ACTIVITY: Only the lines from the top of the following listing through the line with "全國法官第7次調動 (93, 1866)" belong in your answer, exactly as written.
--- SOURCE MATERIAL Enclosed Below ---
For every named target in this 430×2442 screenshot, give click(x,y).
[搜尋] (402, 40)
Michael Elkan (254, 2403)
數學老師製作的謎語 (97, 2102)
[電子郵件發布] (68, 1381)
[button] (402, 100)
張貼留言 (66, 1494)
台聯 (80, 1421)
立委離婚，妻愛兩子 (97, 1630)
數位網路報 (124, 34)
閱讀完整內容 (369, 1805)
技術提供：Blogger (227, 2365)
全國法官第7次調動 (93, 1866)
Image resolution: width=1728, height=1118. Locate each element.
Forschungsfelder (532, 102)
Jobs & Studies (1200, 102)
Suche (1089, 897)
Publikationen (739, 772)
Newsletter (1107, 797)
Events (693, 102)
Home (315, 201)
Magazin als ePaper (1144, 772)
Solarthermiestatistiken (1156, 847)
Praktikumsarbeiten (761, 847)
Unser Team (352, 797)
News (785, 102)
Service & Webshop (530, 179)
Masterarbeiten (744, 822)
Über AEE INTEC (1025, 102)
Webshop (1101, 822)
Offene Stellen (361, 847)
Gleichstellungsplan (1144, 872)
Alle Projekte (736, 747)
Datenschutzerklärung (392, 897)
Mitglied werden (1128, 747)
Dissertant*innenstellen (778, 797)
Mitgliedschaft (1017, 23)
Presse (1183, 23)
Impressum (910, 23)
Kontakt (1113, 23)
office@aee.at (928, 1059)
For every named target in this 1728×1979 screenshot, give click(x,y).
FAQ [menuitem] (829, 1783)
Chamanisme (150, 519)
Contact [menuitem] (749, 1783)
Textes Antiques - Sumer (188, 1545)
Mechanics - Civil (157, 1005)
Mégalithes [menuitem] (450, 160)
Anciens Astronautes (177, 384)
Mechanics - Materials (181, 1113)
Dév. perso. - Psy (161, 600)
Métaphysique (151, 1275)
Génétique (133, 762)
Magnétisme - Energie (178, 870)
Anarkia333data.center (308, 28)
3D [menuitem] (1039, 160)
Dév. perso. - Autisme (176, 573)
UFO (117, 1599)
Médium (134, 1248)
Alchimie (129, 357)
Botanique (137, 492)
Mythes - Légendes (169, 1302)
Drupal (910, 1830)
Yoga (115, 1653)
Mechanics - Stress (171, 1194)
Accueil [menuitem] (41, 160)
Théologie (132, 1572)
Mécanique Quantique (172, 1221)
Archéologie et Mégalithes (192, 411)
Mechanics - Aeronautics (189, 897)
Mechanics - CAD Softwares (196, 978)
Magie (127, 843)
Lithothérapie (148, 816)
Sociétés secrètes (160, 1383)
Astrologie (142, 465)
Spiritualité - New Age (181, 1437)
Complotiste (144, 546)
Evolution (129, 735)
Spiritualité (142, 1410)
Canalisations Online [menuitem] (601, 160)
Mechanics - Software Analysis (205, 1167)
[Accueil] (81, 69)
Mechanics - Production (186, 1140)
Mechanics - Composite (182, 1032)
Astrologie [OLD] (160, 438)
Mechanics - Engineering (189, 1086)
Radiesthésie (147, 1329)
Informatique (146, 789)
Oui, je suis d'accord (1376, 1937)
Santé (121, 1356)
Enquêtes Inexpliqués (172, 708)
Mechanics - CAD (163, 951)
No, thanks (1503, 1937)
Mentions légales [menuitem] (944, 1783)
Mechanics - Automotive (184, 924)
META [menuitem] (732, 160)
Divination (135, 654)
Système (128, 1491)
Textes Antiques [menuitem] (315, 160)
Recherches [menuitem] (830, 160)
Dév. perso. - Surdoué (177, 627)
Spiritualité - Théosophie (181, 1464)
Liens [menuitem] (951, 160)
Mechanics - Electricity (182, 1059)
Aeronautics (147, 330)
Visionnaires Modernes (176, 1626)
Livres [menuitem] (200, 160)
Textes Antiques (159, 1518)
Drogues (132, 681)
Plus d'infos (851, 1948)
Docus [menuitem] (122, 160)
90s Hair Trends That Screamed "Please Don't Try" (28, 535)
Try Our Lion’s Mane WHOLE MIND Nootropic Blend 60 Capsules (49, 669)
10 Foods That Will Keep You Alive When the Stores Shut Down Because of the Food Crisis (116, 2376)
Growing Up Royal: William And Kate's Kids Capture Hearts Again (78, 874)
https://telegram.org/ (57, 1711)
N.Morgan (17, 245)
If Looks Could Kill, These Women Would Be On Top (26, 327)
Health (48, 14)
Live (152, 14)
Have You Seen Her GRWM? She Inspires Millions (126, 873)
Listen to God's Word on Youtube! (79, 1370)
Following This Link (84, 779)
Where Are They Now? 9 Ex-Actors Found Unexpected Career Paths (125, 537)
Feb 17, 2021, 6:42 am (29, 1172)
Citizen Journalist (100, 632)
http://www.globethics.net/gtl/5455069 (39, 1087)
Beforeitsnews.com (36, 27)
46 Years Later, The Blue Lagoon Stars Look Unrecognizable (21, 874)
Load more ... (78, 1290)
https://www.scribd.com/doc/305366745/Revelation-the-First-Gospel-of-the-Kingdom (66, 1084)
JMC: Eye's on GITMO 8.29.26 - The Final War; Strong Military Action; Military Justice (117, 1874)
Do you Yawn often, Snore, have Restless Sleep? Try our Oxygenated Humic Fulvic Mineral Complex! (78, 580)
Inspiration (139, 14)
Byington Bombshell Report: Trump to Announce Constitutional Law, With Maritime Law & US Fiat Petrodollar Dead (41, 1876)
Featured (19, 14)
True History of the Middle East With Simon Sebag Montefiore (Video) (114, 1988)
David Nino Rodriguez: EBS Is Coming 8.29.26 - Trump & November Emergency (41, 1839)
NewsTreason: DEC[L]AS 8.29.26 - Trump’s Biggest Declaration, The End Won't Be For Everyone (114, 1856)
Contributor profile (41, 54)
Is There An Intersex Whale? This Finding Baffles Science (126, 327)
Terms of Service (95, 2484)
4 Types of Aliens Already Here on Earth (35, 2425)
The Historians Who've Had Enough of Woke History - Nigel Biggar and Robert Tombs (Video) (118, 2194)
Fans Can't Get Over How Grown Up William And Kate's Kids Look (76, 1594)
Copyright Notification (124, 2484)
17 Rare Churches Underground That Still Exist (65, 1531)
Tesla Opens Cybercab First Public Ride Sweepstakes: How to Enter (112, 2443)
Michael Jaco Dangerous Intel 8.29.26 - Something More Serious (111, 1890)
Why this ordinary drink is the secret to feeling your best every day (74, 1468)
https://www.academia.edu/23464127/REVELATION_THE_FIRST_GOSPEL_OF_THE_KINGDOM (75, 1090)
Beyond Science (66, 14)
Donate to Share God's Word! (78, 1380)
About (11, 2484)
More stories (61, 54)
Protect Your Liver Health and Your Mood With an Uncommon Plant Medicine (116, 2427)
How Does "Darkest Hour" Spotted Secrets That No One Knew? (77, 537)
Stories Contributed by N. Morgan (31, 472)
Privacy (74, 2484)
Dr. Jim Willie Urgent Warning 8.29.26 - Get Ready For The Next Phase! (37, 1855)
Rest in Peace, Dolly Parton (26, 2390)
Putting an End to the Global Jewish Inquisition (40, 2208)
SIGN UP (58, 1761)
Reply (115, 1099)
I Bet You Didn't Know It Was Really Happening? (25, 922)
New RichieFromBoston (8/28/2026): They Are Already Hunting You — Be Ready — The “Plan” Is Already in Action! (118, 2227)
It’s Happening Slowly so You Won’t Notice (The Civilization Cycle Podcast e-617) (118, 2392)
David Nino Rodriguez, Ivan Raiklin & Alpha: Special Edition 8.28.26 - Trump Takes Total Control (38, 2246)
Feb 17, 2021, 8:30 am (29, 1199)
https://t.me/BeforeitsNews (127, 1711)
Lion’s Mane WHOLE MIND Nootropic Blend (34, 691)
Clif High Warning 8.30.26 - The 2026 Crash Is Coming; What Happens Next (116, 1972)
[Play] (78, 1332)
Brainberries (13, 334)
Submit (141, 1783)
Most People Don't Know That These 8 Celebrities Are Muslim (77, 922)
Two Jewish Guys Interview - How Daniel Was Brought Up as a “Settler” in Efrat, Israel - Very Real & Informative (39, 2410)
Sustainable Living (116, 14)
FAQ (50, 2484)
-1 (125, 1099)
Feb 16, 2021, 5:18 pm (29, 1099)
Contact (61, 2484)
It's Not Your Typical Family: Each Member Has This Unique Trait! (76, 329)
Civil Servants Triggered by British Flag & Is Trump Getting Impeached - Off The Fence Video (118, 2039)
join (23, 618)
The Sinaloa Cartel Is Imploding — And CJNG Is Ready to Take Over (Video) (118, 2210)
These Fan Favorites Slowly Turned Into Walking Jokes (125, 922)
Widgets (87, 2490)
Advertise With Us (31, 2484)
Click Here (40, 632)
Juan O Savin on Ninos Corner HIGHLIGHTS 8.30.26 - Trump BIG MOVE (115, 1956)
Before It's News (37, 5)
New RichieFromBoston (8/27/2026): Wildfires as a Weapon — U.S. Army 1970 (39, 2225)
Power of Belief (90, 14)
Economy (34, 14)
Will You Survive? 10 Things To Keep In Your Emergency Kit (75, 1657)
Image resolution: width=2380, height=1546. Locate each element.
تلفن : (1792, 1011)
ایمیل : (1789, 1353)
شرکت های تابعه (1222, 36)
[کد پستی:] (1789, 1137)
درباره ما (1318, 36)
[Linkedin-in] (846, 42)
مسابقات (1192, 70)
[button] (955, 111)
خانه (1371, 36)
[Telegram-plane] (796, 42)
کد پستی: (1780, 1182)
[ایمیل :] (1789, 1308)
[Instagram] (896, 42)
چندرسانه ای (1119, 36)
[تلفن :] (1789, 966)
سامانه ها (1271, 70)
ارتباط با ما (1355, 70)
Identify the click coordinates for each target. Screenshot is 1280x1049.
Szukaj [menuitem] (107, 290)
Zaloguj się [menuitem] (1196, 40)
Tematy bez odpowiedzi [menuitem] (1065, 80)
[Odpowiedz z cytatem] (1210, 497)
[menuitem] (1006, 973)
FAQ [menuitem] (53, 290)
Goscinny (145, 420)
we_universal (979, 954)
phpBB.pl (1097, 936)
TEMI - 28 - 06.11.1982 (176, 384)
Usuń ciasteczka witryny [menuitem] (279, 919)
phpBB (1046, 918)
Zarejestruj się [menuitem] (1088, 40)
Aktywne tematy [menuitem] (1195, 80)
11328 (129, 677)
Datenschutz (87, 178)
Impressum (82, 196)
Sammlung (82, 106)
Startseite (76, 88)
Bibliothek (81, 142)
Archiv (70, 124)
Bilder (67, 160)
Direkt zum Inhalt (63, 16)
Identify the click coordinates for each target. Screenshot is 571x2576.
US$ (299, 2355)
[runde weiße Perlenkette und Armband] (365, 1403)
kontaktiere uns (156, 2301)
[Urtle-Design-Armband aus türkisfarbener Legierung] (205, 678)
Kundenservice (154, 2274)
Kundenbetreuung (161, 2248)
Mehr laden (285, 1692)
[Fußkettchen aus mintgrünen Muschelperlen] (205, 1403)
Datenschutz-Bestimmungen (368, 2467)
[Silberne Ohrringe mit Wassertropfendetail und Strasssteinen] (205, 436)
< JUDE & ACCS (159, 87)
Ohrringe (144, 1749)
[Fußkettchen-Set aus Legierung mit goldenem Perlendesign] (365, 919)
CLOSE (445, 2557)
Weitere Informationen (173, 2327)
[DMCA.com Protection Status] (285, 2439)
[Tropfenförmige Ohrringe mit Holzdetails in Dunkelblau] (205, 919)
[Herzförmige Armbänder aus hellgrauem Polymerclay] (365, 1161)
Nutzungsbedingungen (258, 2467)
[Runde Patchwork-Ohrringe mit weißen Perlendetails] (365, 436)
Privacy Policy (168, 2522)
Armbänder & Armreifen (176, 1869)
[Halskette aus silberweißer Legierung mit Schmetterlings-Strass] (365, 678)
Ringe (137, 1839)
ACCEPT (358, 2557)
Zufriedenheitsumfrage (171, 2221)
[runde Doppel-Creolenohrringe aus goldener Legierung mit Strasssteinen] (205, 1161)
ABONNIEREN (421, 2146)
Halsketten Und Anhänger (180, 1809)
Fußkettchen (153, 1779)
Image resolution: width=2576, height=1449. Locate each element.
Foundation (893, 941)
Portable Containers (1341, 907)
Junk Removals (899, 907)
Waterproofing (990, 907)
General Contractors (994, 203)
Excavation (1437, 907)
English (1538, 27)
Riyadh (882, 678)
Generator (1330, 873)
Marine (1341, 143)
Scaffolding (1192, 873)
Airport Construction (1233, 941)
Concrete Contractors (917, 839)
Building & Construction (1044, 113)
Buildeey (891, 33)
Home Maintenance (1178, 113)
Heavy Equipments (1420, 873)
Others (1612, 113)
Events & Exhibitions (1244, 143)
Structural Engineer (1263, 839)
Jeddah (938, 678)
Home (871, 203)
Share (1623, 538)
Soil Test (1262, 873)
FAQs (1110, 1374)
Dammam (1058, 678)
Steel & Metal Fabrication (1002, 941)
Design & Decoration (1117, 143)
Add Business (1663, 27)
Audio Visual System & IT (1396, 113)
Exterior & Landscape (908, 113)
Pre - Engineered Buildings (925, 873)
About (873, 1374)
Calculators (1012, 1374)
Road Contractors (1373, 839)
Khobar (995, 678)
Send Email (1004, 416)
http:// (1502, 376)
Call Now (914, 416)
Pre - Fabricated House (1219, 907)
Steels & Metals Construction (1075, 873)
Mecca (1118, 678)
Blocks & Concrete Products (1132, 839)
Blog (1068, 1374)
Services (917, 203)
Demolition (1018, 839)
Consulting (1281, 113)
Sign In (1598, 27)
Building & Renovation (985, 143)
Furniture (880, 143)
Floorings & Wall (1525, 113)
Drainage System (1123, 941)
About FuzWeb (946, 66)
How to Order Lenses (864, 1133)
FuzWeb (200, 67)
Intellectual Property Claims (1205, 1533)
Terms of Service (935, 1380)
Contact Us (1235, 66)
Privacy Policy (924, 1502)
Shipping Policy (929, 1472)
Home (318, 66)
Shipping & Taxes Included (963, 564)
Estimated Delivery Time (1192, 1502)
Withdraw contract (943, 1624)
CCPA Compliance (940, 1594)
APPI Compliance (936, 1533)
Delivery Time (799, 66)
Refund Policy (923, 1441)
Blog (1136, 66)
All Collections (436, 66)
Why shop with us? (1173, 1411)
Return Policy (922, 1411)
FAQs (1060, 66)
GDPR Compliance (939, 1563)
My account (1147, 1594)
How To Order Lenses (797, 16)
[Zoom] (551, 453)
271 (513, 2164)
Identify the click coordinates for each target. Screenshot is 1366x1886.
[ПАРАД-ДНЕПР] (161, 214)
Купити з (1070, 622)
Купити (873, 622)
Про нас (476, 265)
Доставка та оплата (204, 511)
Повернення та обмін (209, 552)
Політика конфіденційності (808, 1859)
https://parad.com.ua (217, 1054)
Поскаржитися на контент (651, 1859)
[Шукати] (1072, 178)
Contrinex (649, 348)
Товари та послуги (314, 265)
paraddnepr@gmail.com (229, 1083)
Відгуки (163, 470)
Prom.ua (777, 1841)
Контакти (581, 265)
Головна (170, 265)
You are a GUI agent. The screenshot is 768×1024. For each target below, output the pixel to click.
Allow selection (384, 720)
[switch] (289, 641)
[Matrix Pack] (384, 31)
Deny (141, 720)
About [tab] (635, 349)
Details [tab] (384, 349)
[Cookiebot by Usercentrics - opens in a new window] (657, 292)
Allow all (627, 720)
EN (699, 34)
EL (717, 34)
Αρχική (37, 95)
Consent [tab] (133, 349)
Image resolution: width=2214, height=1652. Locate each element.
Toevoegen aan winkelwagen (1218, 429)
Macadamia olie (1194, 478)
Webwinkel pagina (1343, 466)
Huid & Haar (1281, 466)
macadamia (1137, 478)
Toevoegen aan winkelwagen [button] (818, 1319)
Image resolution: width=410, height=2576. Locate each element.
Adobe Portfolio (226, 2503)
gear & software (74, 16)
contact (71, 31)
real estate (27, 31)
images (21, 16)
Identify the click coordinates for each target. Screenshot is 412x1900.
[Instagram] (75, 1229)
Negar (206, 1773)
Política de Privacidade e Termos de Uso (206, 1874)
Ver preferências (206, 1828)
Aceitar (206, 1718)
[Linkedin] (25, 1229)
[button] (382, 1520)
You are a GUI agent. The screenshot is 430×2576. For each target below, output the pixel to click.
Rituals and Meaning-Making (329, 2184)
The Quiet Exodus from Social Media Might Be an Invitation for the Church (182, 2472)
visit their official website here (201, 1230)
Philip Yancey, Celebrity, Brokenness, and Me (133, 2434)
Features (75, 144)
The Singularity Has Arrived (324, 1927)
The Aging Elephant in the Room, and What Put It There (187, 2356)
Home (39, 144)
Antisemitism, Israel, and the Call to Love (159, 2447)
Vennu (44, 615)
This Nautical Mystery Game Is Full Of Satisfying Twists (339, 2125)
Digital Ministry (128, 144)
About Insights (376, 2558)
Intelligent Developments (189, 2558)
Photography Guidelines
--- End of Enclosed SOURCE MATERIAL ---
EXERCISE OUTPUT:
For every named target in this 430×2442 screenshot, give click(x,y).
[搜尋] (402, 40)
Michael Elkan (254, 2403)
數學老師製作的謎語 (97, 2102)
[電子郵件發布] (68, 1381)
[button] (402, 100)
張貼留言 (66, 1494)
台聯 (80, 1421)
立委離婚，妻愛兩子 (97, 1630)
數位網路報 (124, 34)
閱讀完整內容 (369, 1805)
技術提供：Blogger (227, 2365)
全國法官第7次調動 (93, 1866)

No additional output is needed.